ТЕКСТ СТРАНИЦЫ:
В теорию эволюции , но не обязательно в процессы естественного отбора: и уж точно не только в них, поскольку они-то тривиальным образом действуют в физическом «русле» и их эффекты надлежит открывать эмпирическим путем, а не задавать определением. Стоит напомнить также и о том, что Дарвин твердо отверг гиперселекционизм своего близкого коллеги Альфреда Рассела Уоллеса, который реанимировали в некоторых современных популярных версиях так называемого «неодарвинизма». Дарвин неоднократно подчеркивал свое убеждение, «что естественный отбор является главным, но не единственным способом видоизменения», тем самым недвусмысленно учитывая целый ряд возможностей, в том числе неадаптивные изменения и функции, возникшие без участия селекции и детерминированные из структуры. Все эти темы живы и в современной теории эволюции.
Интерес к природе и происхождению «чудного изобретения» ведет к исследованию того компонента человеческого мозга, который отвечает за эти уникальные, поистине волшебные достижения. Этот орган языка, или, как мы могли бы его назвать, «языковая способность», принадлежит всему человеческому виду в равной мере, и отклонения, насколько нам известно, крайне незначительны, за исключением очень серьезной патологии. При созревании и взаимодействии с окружающей средой всеобщая языковая способность принимает то или иное состояние, проходя несколько стадий и, по-видимому, окончательно стабилизируясь к пубертатному периоду. Состояние, достигаемое этой способностью, напоминает то, что в обыденном употреблении называется тем или иным «языком», но лишь отчасти: мы более не удивляемся, когда категориям, внушаемым здравым смыслом, не находится места при стремлении понять и объяснить феномены, которые эти категории по-своему описывают. Вот еще одно достижение галилеевской революции, которое ныне принимается как данность в точных науках, но за их пределами по-прежнему считается неоднозначным — по-моему, неосновательно.
Внутренний язык, в специальном смысле, есть некоторое состояние языковой способности. Каждый внутренний язык обладает средствами конструирования ментальных объектов, которыми мы пользуемся для выражения наших мыслей и интерпретации непрекращающегося ряда явных выражений, с которыми мы сталкиваемся. Каждый из этих ментальных объектов соединяет звук и значение в конкретной структурированной форме. Ясное понимание того, как конечный механизм может сконструировать бесконечное множество таких объектов, было достигнуто лишь в XX в. в трудах по формальным наукам. Эти открытия позволили эксплицитным образом подойти к той задаче, которую выявили Галилей, теоретики Пор-Рояля, Дарвин и некоторые другие — целая россыпь других мыслителей, насколько я сумел выяснить. Последние полвека немалая часть изучения языка посвящена исследованию таких механизмов — в изучении языка они называются «порождающими грамматиками» — и это важная инновация в долгой и богатой истории языкознания, хотя, как всегда, прецеденты есть, в данном случае они прослеживаются к Древней Индии.

ИСХОДНЫЕ ДАННЫЕ:
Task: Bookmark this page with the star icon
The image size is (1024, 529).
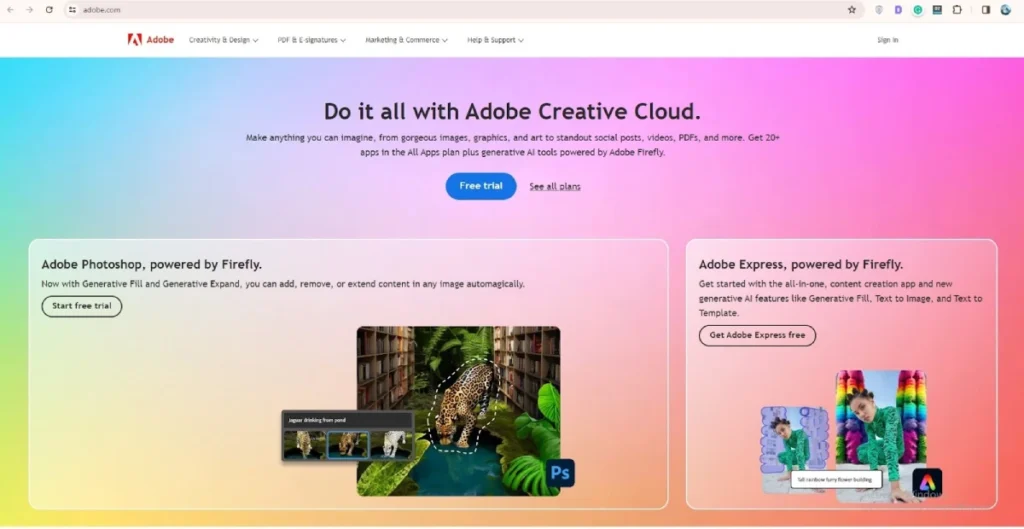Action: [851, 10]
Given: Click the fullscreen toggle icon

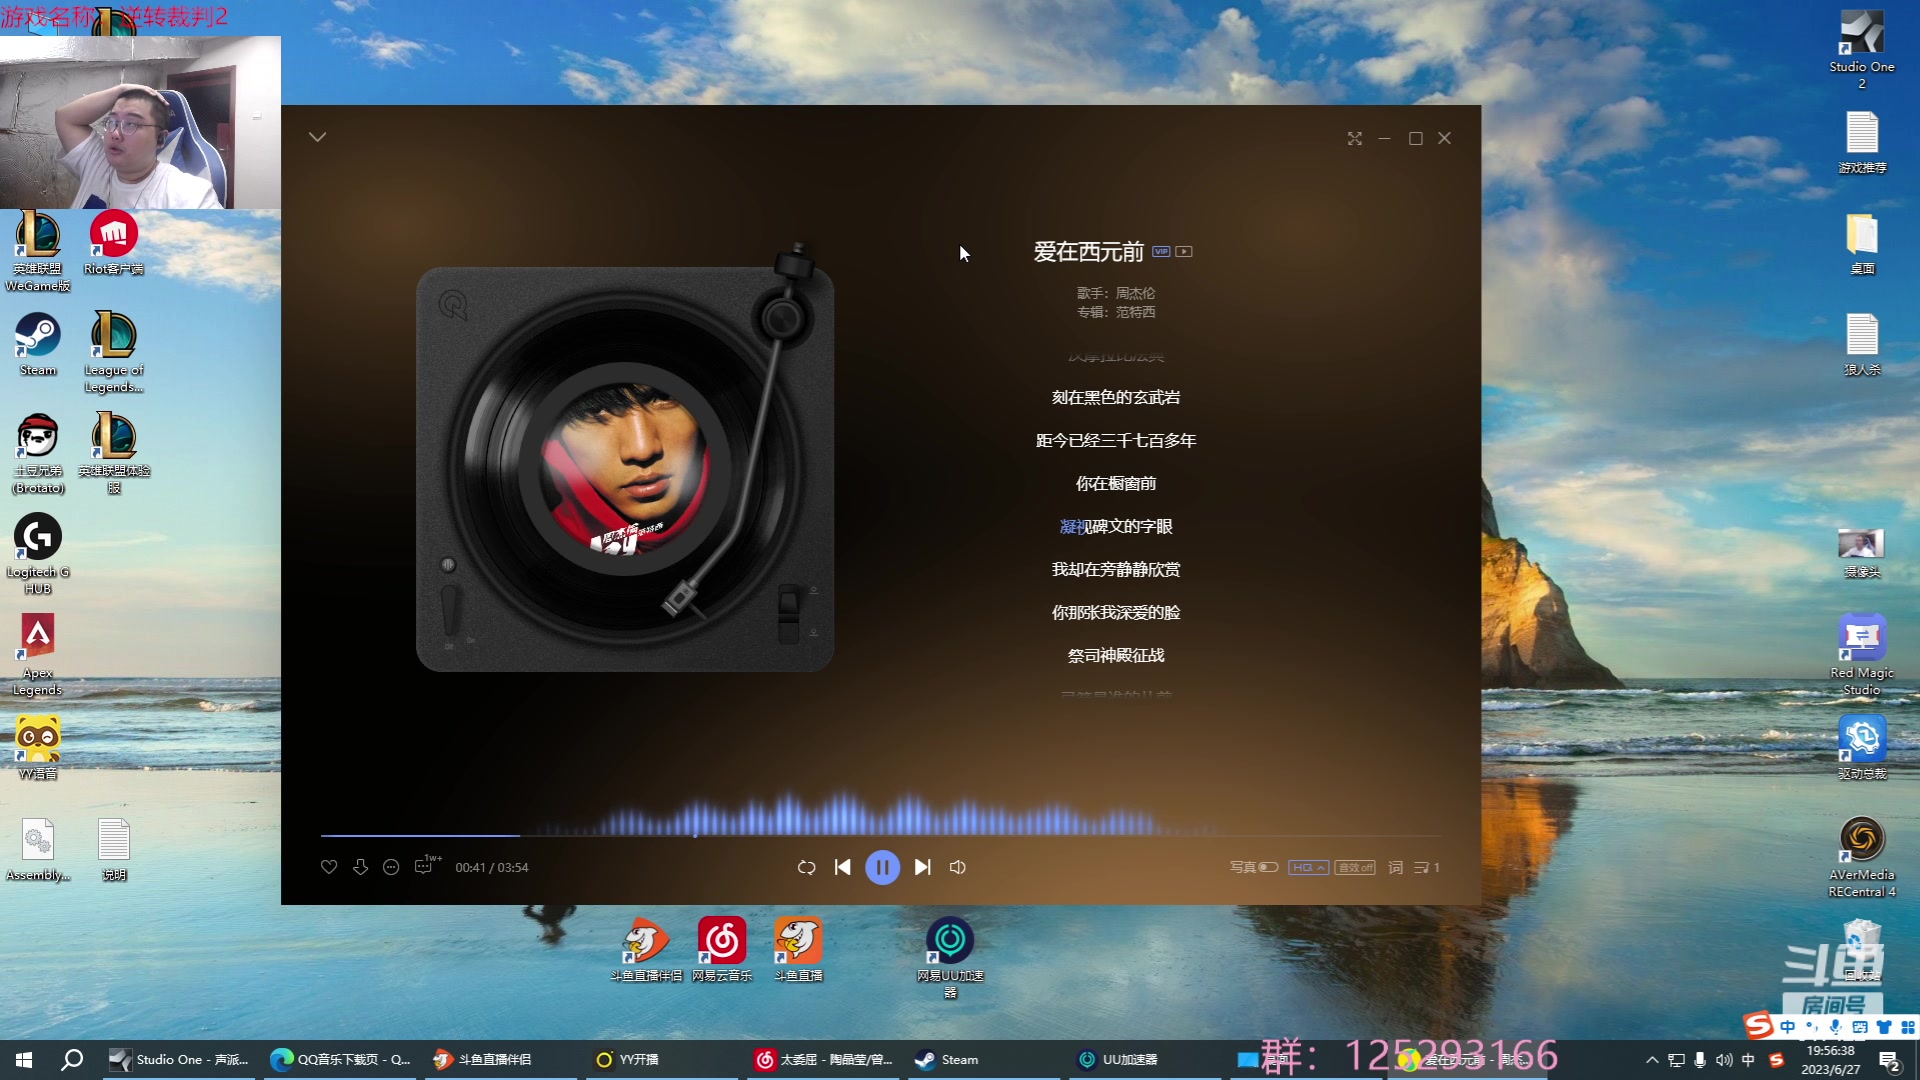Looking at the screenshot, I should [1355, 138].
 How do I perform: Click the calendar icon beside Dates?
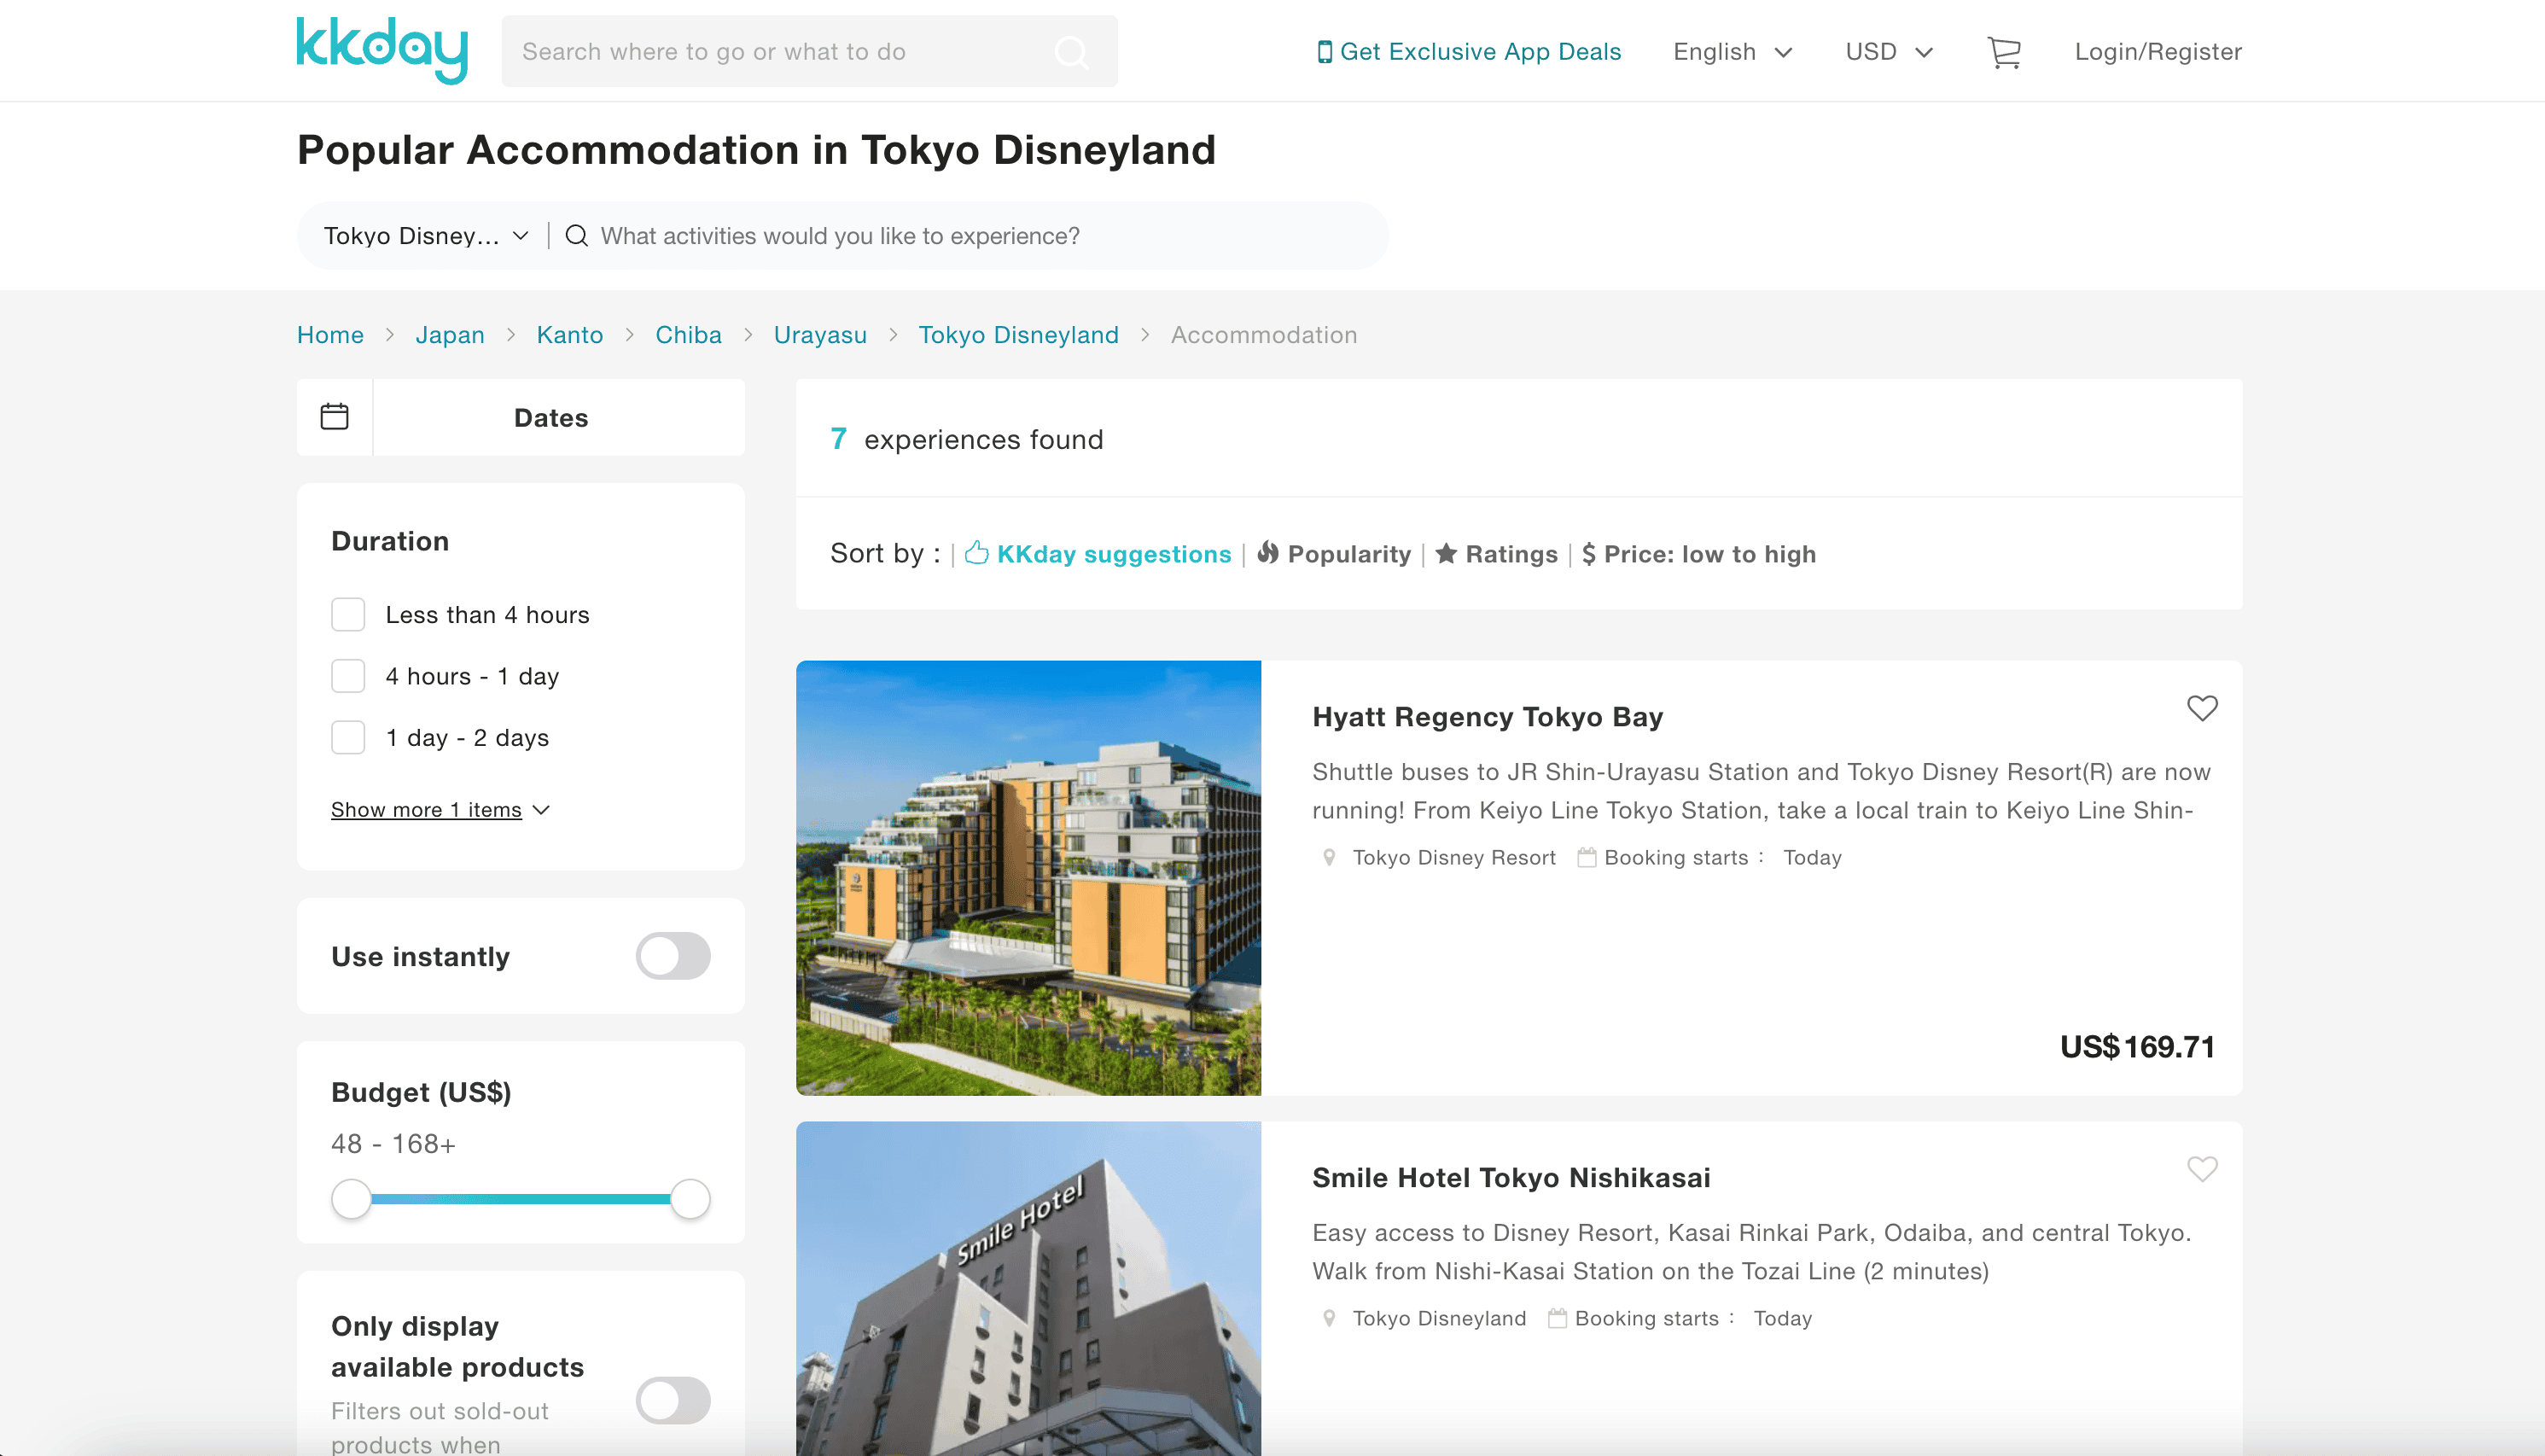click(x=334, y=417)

ЗАДАЧИ:
A. Перепишите дословно часть записей: всё от строки, где есть «How do I perform: Click», до самого конца записей включительно. Изображения в ответ не включайте.
B. Допишите продолжение текста о языковой способности человека, начиная сразу после его последней фразы.
Текст и записи между собой никак не связаны.

ОТВЕТЫ К ЗАДАЧАМ:
A.
 How do I perform: Click the calendar icon beside Dates?
click(x=334, y=417)

B.
Формулировка Дарвина в нескольких отношениях способна ввести в заблуждение. В современном понимании языковые достижения младенцев идут гораздо дальше того, что им приписывал Дарвин, а за пределами человеческого рода никакие организмы не имеют ничего подобного тем языковым способностям, которые он допускал. И фраза Дарвина «отличается единственно» точно неуместна, хотя замена «единственно» на «главным образом» могла бы быть оправданна: свойство дискретной бесконечности — это лишь одно из многих сущностных отличий человеческого языка от животных систем коммуникации и выражения, да и от других биологических систем, вообще говоря. И конечно же, фразу «почти что бесконечно» надо понимать в значении «неограниченно», т. е. «бесконечно» в релевантном смысле.
Тем не менее, замечание Дарвина, по сути, верно. Сущностные характеристики человеческого языка, такие как дискретно-бесконечное использование конечных средств, что интриговало его и его выдающихся предшественников, представляются биологически изолированными, притом это пример совершенно нового развития и в эволюции человека через миллионы лет после отделения от ближайших сохранившихся родственных видов. Более того, «чудное изобретение» должно присутствовать и в годовалом младенце Дарвина, да и в зародыше, пусть в еще не проявленном виде, так же как способность к бинокулярному зрению или половому созреванию заложена в генах, хотя и проявляется лишь на определенной стадии созревания и при надлежащих условиях среды. Схожие выводы представляются весьма правдоподобными и в случае иных аспектов нашей ментальной природы.
Понятие ментальной природы в галилеевскую эпоху подверглось серьезному пересмотру. Оно было сформулировано по-новому, в довольно ясных терминах — и думаю, можно утверждать, в последний раз: это понятие вскоре развалилось и на его месте с той поры ничего не возникло. Понятие разума было выработано в терминах того, что называлось «механистической философией», идеи о том, что естественный мир — это сложная машина, какую в принципе мог бы сконструировать искусный ремесленник. «Мир был лишь набором сцепленных вместе архимедовых простых машин, — замечает галилеевед Питер Махамер, — или же набором соударяющихся корпускул, которые подчиняются законам механического столкновения». Мир был чем-то вроде замысловатых часов и прочих автоматов, которые так возбуждали научное воображение той эпохи, во многом так же, как сегодня компьютеры — и в одном важном смысле этот сдвиг не фундаментален, как показал Алан Тьюринг шестьдесят лет назад.
В рамках механистической философии Декарт разработал свою теорию разума и дуализма разума и тела, по-прежнему locus classicus многих дискуссий по поводу нашей ментальной природы и, по моему мнению, источник серьезного недоразумения. Сам Декарт шел осмысленным путем. Он стремился продемонстрировать, что неорганический и органический мир можно объяснить в терминах механистической философии. Вместе с тем, он доказывал, что фундаментальные аспекты человеческой природы ускользают из этих рамок и не укладываются в эти термины. Его основным примером был человеческий язык: в особенности то самое «чудное изобретение» средства выражения наших мыслей все новыми способами, которые ограничиваются нашим телесным состоянием, но не определяются им; соответствуют тем или иным ситуациям, но не обуславливаются ими — принципиальное различие; вызывают в других мысли, которые они могли бы выразить похожими способами, — словом, весь тот набор свойств, который мы бы назвали «креативным использованием языка».